Your instructions: Look for the string "device" in the material below. Copy every line where you find it.

Record excerpts:

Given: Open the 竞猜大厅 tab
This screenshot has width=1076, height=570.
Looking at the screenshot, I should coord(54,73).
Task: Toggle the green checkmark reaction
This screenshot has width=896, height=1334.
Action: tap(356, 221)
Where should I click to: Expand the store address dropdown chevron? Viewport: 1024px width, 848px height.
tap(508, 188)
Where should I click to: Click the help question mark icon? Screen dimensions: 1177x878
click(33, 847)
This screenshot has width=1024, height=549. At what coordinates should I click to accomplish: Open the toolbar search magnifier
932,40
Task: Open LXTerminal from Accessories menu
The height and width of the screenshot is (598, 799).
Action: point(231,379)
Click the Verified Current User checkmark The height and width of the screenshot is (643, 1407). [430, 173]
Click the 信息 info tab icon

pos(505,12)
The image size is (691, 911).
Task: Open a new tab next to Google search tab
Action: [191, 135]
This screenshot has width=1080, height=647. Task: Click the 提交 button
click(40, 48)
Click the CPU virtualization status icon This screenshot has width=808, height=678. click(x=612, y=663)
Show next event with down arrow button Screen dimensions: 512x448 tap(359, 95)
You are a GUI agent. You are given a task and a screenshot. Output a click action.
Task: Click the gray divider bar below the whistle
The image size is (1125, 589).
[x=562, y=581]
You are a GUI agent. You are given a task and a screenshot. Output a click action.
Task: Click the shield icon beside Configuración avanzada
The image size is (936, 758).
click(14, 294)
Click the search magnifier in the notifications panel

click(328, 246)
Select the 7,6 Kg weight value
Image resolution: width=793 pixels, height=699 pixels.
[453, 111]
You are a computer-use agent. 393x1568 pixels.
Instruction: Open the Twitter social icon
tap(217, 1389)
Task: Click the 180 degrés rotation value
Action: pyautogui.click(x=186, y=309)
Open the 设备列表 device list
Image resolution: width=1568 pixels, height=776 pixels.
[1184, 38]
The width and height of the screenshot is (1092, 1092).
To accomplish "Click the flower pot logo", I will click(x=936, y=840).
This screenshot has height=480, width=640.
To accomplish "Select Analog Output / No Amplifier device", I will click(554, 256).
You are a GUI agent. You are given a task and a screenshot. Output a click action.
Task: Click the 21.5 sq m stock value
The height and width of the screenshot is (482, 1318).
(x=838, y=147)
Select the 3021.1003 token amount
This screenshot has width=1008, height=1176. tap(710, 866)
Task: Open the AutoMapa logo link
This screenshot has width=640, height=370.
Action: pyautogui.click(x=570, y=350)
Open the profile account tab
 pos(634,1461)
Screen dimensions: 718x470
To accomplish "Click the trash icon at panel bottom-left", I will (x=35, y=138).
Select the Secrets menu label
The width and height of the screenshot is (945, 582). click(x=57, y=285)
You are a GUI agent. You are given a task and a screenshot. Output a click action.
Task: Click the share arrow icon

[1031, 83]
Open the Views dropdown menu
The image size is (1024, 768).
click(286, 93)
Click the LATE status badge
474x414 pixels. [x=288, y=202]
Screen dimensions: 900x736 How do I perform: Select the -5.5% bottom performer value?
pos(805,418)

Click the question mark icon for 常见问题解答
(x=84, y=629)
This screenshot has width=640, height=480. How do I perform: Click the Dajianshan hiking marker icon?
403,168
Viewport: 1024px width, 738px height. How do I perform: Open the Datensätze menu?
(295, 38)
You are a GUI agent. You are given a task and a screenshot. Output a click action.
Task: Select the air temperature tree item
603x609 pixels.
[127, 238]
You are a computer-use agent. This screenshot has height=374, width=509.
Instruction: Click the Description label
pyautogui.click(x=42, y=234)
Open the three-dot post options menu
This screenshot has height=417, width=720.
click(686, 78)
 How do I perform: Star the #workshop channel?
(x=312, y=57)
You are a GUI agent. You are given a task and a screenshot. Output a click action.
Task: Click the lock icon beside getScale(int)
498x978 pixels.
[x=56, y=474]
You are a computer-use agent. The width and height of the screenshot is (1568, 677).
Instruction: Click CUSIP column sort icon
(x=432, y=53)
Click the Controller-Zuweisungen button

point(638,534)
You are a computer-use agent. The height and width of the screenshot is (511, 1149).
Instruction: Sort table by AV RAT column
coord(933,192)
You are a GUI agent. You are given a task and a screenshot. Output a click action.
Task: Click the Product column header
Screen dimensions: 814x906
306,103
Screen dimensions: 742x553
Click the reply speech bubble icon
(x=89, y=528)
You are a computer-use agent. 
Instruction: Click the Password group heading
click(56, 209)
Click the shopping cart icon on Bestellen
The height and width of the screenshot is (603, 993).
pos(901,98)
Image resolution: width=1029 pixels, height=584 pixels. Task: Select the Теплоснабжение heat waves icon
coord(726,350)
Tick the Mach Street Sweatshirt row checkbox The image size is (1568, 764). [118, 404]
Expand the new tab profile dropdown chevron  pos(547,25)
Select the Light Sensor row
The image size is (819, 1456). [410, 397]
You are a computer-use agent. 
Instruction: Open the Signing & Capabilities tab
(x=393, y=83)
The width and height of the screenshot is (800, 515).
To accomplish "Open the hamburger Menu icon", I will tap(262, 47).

Exercise answer:
Open the 设备列表 device list
To accomplish "Select Analog Output / No Amplifier device", I will click(554, 256).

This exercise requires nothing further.